Erdogan (Depositphotos)

Mario Draghi dice la sua sul 'sofagate', attaccando senza mezzi termini il presidente turco Erdogan. “Il suo è stato un comportamento inappropriato, mi è dispiaciuto moltissimo per l'umiliazione che la presidente della Commissione Europea (Ursula von der Leyen, ndr) ha dovuto subire. Con questi dittatori, di cui però si ha bisogno, si deve essere franchi nell'esprimere la propria diversità di vedute, di opinioni, di visioni della società. Ma bisogna anche essere pronti a cooperare per assicurare gli interessi del proprio Paese”.

"RITIRATE LE FRASI". La replica di Ankara è stata immediata: convocato l'ambasciatore italiano, Massimo Gaiani. "Ci aspettiamo che queste brutte e sfacciate affermazioni - si legge in una nota -, non conformi allo spirito di amicizia e alleanza tra Italia e Turchia, vengano immediatamente ritirate".

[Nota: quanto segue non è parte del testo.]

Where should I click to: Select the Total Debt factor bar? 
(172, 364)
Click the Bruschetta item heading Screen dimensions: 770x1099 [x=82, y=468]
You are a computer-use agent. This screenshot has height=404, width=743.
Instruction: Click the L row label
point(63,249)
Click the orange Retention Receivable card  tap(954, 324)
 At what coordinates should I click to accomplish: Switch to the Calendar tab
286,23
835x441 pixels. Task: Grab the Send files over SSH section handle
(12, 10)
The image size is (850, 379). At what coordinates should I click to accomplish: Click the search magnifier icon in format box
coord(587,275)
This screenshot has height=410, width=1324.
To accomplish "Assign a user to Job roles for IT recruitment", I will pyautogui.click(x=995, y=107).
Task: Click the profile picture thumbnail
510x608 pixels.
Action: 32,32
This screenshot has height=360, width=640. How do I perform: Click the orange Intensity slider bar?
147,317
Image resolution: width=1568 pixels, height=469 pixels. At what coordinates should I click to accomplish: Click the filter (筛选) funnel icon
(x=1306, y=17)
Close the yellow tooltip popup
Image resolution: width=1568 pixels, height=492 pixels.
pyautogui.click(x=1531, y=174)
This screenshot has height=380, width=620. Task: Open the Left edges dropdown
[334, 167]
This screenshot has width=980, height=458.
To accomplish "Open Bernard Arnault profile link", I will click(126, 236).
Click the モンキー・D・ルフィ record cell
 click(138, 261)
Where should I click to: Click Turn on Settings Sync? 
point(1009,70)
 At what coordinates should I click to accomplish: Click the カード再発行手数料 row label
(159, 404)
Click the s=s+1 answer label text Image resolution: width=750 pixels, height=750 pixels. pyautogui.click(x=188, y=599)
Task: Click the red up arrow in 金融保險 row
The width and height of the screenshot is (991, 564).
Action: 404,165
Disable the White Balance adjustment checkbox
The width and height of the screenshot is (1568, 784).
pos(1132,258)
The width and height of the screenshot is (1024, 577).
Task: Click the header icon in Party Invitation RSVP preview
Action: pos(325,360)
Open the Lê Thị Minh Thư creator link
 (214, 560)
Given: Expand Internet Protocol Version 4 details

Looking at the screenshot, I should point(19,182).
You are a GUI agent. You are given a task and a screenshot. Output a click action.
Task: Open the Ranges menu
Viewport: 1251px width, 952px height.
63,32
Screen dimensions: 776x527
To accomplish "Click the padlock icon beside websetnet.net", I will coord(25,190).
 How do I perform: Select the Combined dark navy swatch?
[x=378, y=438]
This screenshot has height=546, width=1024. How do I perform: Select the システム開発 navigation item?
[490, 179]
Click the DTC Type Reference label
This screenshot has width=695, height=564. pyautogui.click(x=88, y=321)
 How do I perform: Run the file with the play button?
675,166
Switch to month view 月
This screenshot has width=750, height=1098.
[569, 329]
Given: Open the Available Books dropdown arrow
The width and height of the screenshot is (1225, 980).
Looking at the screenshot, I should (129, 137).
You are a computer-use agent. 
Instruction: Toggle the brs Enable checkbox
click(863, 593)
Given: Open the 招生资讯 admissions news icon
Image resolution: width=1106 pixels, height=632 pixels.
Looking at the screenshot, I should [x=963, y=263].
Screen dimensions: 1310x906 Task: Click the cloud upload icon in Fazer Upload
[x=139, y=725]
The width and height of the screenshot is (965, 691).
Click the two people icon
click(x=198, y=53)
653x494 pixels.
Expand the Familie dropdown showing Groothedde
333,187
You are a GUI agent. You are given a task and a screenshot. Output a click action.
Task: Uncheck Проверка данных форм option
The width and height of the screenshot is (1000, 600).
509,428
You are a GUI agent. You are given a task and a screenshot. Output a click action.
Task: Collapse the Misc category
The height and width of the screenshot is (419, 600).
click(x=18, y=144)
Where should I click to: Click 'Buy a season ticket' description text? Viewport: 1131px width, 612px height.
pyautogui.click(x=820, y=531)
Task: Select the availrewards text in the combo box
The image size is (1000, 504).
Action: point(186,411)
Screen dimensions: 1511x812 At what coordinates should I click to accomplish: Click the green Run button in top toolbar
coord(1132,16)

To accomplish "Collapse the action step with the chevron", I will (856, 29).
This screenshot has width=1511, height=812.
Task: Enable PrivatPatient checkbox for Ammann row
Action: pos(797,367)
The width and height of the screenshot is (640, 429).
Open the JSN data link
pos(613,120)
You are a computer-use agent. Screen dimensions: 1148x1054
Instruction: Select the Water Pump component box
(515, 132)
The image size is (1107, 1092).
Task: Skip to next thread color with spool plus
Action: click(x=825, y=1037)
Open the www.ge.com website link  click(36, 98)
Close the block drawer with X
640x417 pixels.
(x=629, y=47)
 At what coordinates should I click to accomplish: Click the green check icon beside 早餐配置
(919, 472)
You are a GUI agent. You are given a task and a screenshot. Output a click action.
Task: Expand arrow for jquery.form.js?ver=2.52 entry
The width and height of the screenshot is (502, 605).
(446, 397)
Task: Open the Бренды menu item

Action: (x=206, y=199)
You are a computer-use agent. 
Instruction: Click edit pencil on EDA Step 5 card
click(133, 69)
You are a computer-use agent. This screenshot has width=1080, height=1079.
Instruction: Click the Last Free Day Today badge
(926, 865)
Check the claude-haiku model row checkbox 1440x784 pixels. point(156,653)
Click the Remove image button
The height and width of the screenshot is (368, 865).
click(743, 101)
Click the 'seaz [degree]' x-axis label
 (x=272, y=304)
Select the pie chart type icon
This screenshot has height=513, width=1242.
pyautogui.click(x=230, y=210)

MICHEL SI DISSOCIA: "IMMAGINI BRUTALI". Dopo la pioggia di critiche, caduta anche sul presente Charles Michel per il suo mancato intervento, ha spiegato, commentando il video dell'incontro, durante un'intervista televisiva, di deplorare "profondamente quanto accaduto: sono immagini brutali, scioccanti. In quel momento non ho reagito - le parole del Presidente del Consiglio europeo - perché ho pensato che avrebbe provocato un incidente più grave".